Maryse est rassurée : il est trop tard maintenant pour qu’on la poursuive. Durant un bon quart d’heure elle a monté la garde derrière un pan de mur sans voir âme qui vive à l’horizon. Les ruelles désertes, obscures, l’impressionnent beaucoup. Pourtant, malgré sa fatigue et ses angoisses, Maryse est heureuse : heureuse de se sentir libre et hors de danger, loin d’un ivrogne de père ou d’un redoutable locataire.

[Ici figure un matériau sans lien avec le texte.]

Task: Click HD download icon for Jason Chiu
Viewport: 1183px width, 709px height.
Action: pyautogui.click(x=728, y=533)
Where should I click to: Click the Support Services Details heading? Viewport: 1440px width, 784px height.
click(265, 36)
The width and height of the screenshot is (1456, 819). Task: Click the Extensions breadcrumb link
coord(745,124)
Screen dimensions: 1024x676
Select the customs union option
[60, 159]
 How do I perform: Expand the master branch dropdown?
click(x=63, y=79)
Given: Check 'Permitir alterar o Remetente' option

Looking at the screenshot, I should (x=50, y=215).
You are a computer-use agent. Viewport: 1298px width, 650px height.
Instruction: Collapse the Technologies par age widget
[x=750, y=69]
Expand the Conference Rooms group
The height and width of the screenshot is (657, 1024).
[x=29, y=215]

L’enfant n’ose réfléchir à ce qu’elle doit faire : la ville est absolument déserte et il est impossible de trouver, à une heure pareille, la bonne âme qui vous tirera d’affaire. D’ailleurs, les gens qui rodent la nuit ne sont pas les plus sûrs. Quant aux hôtels, c’est trop cher pour y songer.

— La gare ! Peut-être sera-t-elle encore ouverte et peut-être me permettra-t-on de trouver abri dans un coin de la salle d’attente. C’est pas toujours très sympathique ; ça sent le tabac et ça grouille de monde, mais on a quand même un toit !

La gare ! la gare ! — Certes, c’est une excellente solution, pourvu qu’on la trouve, cette gare. On peut tourner longtemps dans les rues sans la voir. D’ordinaire, les coups de sifflets et le roulement assourdi des wagons sur les rails vous guident dans la nuit, mais depuis que la grève sévit, toute activité a cessé sur les voies.

— Oh ! Je finirai bien par la dénicher. L’enfant a bon moral. Il faut tomber dessus, voilà tout. Et puis ça coûte pas cher de demander son chemin à la première personne venue.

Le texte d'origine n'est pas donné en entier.